▶ [Work request 1]:
Answer these from the passage below about war's moral universe, one line each:
(a) In what year did the writer leave for the army?
(b) Where was the writer working that summer?
(c) What two interests did the writer have in high school, apart from not passing classes?
▶ [Work request 2]: In the passage below about war's moral universe, why did the writer move cars around in the parking garage? Answer in one to three sentences.
▶ [Work request 3]: Write the next paragraph of the passage below about war's moral universe, starting after its final sentence.

Tuesday, May 19, 2015

War "Exists In An Outside Moral Universe"

When you're in war, the moral universe you carry with you — the moral experience and baggage you brought into it — is suspended. You just don't bring it with you. It exists in an outside moral universe independent of our own.

Everything makes sense and has its own order, until you leave.

I remember the summer I left for the army. It was 2004. I was 18, about to turn 19, and I was working at a parking garage for a minor league baseball team. Someone came up and said, "This woman's having a heart attack." So I radioed my boss to get an ambulance to wait at the entrance to the garage, and I started moving these cars around, getting them away to clear this path. She came down in her car and was able to get out, and the ambulance was able to grab her and take her to the hospital. Luckily, nothing happened.

I was always a person to visit my grandparents and give them a call. I loved foreign films when I was in high school, and reading history, and not passing high school classes. I thought that's what it was all about.

▶ [Given entries]:
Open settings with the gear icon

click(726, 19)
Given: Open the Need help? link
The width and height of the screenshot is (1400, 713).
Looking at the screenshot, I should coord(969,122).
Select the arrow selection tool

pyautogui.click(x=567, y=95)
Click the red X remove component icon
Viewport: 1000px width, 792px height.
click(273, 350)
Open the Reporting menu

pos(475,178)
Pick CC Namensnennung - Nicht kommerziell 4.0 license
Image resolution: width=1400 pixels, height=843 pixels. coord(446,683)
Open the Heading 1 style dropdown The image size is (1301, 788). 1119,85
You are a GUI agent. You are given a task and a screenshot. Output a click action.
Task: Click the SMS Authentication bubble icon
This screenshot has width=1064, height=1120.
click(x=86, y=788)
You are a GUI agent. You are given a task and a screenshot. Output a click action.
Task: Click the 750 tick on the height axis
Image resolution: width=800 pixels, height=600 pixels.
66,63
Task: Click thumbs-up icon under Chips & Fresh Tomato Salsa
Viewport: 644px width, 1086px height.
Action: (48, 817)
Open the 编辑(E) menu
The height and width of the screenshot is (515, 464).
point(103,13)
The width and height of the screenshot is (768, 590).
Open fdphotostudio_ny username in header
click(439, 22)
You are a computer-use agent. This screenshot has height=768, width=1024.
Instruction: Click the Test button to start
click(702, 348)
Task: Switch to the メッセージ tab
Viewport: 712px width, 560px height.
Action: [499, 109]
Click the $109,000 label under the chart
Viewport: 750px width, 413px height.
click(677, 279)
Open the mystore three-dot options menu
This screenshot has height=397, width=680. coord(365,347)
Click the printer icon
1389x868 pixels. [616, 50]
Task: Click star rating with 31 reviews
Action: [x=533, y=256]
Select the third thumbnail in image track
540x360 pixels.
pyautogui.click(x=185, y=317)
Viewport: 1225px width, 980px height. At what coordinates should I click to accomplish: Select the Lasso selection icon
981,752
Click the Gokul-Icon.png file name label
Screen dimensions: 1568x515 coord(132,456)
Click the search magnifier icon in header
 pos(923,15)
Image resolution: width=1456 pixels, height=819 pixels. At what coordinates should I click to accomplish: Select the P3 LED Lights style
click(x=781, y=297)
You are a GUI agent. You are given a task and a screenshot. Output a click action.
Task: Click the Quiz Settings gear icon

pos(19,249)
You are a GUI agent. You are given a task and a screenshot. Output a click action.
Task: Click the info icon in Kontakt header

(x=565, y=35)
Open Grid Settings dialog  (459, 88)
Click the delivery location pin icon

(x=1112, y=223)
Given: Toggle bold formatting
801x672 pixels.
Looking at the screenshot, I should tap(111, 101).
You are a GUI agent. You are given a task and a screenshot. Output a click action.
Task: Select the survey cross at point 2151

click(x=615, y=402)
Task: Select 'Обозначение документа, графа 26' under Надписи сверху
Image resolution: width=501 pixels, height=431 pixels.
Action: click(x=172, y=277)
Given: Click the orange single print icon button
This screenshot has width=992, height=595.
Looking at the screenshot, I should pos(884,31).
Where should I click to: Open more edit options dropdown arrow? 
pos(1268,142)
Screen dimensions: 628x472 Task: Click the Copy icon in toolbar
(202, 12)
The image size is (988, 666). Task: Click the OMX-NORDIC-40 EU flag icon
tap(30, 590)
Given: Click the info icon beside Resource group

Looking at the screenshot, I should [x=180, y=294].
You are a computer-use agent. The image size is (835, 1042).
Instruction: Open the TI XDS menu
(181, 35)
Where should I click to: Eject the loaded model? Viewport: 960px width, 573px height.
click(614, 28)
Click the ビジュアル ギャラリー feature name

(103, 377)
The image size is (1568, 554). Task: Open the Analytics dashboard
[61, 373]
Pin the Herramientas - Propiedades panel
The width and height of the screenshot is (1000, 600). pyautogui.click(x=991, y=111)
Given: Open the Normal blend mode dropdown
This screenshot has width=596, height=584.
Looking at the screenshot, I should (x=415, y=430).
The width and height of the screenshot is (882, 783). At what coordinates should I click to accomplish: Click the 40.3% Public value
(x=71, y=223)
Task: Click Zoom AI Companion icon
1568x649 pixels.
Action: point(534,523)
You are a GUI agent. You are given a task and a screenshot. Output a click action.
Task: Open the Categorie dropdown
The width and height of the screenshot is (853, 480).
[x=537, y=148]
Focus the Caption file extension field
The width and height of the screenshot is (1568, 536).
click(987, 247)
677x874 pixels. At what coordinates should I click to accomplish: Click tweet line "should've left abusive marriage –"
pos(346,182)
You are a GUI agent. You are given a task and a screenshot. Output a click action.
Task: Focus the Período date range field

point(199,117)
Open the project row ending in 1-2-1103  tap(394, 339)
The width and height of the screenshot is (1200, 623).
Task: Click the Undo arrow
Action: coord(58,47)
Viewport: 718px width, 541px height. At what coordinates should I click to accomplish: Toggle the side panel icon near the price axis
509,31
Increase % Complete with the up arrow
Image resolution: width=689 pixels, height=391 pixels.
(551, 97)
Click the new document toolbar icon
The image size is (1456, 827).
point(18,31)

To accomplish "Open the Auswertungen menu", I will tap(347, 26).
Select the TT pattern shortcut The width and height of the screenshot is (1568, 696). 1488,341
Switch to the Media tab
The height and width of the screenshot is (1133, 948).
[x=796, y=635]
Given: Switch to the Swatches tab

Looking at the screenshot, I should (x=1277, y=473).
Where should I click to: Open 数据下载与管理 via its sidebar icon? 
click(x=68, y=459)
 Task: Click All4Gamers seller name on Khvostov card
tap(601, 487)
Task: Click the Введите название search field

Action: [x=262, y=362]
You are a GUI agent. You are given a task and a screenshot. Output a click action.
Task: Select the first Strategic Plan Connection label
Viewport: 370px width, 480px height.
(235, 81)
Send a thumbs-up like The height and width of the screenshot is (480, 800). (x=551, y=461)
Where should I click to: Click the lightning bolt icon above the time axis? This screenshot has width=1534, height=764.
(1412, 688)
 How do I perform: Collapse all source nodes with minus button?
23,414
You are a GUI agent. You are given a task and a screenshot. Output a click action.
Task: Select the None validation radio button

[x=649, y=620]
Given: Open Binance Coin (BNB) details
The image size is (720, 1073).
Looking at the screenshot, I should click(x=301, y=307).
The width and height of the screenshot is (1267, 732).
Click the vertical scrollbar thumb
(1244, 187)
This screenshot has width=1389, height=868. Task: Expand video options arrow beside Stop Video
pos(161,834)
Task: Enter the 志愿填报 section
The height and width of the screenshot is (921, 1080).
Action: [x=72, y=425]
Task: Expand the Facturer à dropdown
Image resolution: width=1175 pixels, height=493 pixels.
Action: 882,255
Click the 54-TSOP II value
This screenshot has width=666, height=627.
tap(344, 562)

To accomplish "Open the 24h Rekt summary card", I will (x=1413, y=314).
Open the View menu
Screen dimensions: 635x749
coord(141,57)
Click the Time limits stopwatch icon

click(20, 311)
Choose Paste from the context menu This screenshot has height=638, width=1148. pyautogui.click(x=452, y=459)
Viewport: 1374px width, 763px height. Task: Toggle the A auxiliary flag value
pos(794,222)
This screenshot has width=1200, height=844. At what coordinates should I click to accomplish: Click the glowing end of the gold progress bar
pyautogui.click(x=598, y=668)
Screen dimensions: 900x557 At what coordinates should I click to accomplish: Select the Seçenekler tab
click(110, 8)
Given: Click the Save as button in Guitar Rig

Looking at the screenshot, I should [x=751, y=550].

▶ [Result 1]:
(a) 2004.
(b) At a parking garage for a minor league baseball team.
(c) Foreign films and reading history.

▶ [Result 2]: A woman in the garage was having a heart attack, and an ambulance had been called to wait at the entrance. The writer moved the cars to clear a path so she could drive down and the ambulance could take her to the hospital.

▶ [Result 3]:
And then I get to Iraq. And I’m going on raids. Throwing people down in their houses in the middle of the night because I don't know if they're good or bad and we don't know, at that point, if we even have the right house.

I remember clearly tracking mud and human waste through people's houses and getting it on their carpets and their rugs and their beds. And tearing their houses apart. And getting into firefights and probably shooting the wrong people. You can't go down and ask them, right?

I went from being proud that I helped this one woman to that.

Then you leave again. And what do you do with that? How are all those three people, before, during, and after war the same person? All three of them existed in different moral universes.